By the time a child is three years old, the number of synapses is approximately 15,000
(Gopnick et al. 1999).
As we mature, the connections we do not use are deleted, and the ones we use
frequently are strengthened, called neural pruning (Purcell & Zukerman, 2011). This
process continues throughout our life.
While plasticity occurs throughout life, it is especially relevant during the early
“critical years,” when brain plasticity enables the senses, language, and other skills to
develop.
Cross-Modal Reassignment
Cross-modal reassignment occurs when the brain uses an area that would normally
process a certain type of sensory information (such as sight) for a different type of
sensory information instead (such as sound).
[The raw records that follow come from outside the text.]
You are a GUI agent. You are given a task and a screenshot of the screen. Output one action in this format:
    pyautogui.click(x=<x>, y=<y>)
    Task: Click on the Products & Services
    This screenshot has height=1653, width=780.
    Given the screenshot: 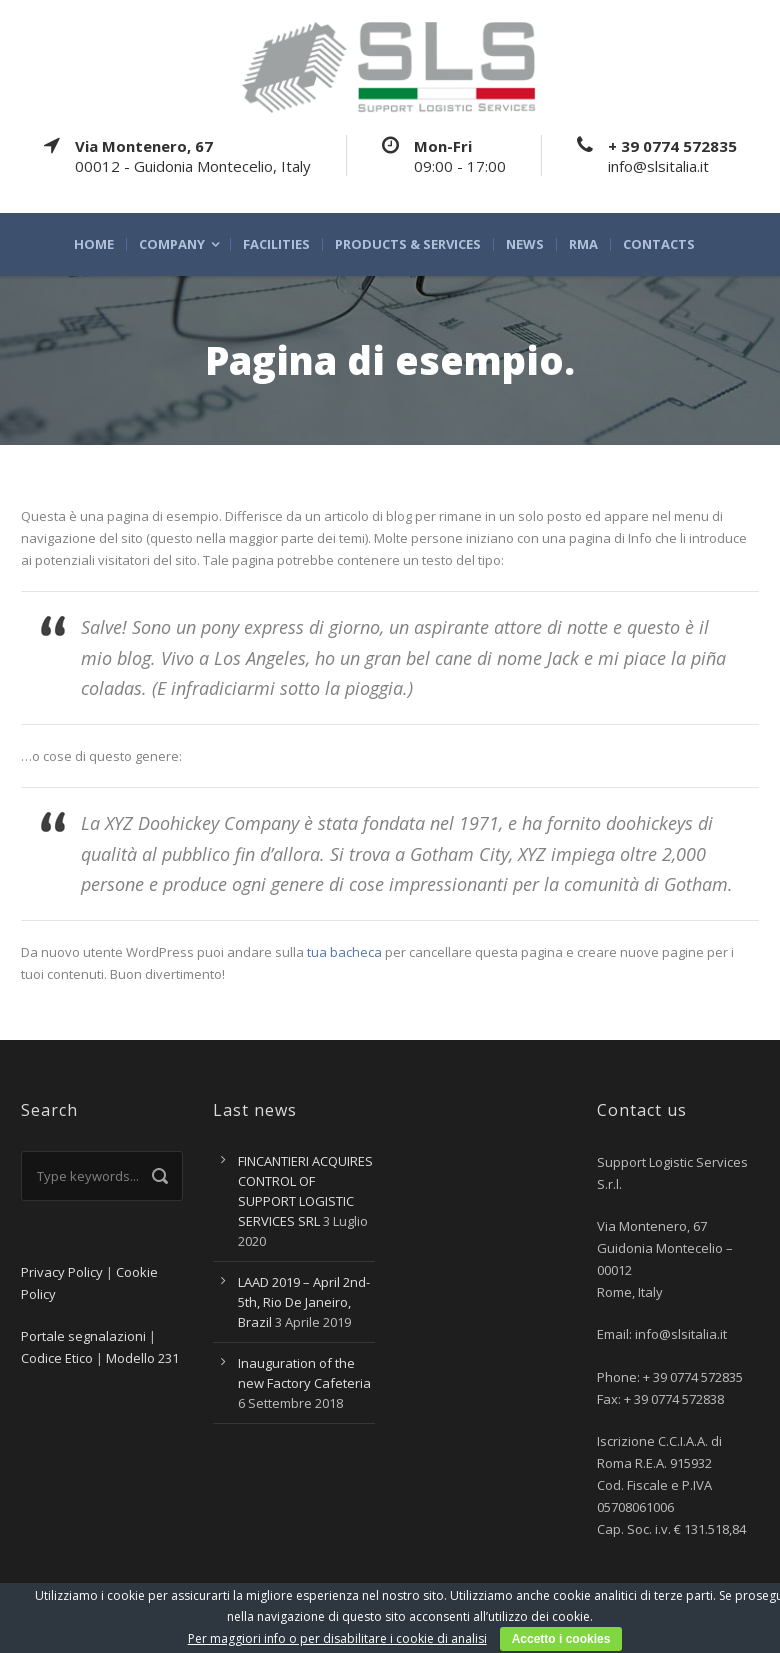 What is the action you would take?
    pyautogui.click(x=408, y=244)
When a brain region does not receive sensory data as expected, say because a person
has become blind, this brain region may become repurposed for another sense, like
touch.
This can enable blind people to “see” Braille text with their fingers (Grafman, 2000).
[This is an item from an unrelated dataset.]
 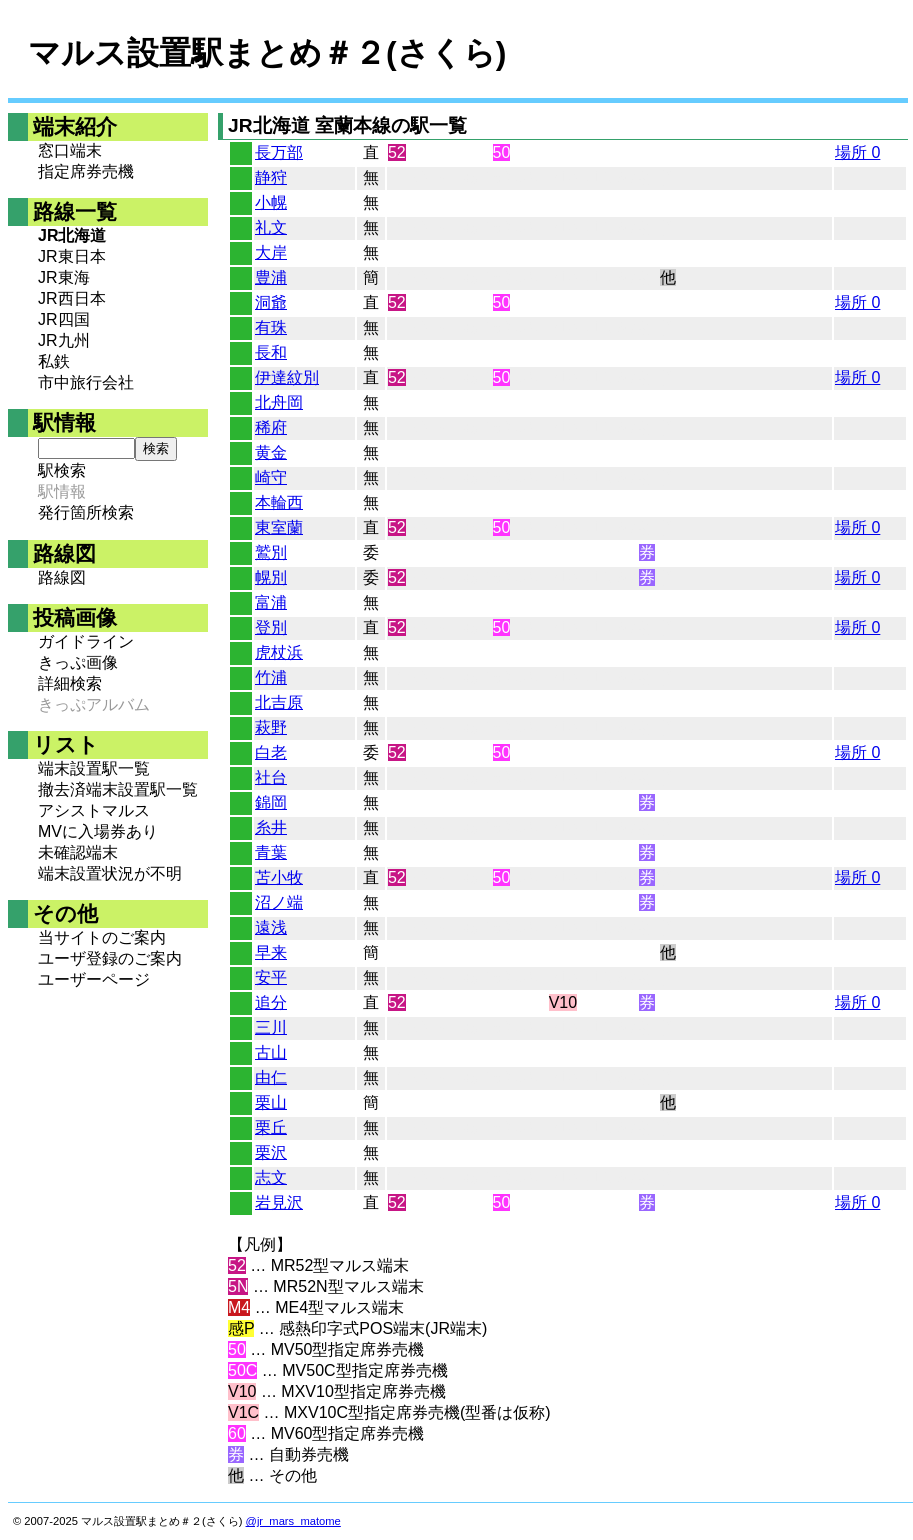 I want to click on 本輪西, so click(x=279, y=502).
Also, some blind people learn to reuse their visual centers for hearing sounds, thus
becoming capable of “echolocation” to navigate around environments (Thaler &
Goodale, 2010).
Map Expansion
In map expansion, the brain notices that a certain area gets extensive use, so it
expands this area (Grafman, 2000). This is comparable to how the body can notice
that certain muscles get more use (such as those involved in an often-played sport),
then grows those muscles larger.
When a person often engages in an activity or experience, this produces enlargement
of the associated brain region. Brain growth occurs right away, so neuroscientists can
detect it through brain imaging technologies while it occurs (Grafman, 2000).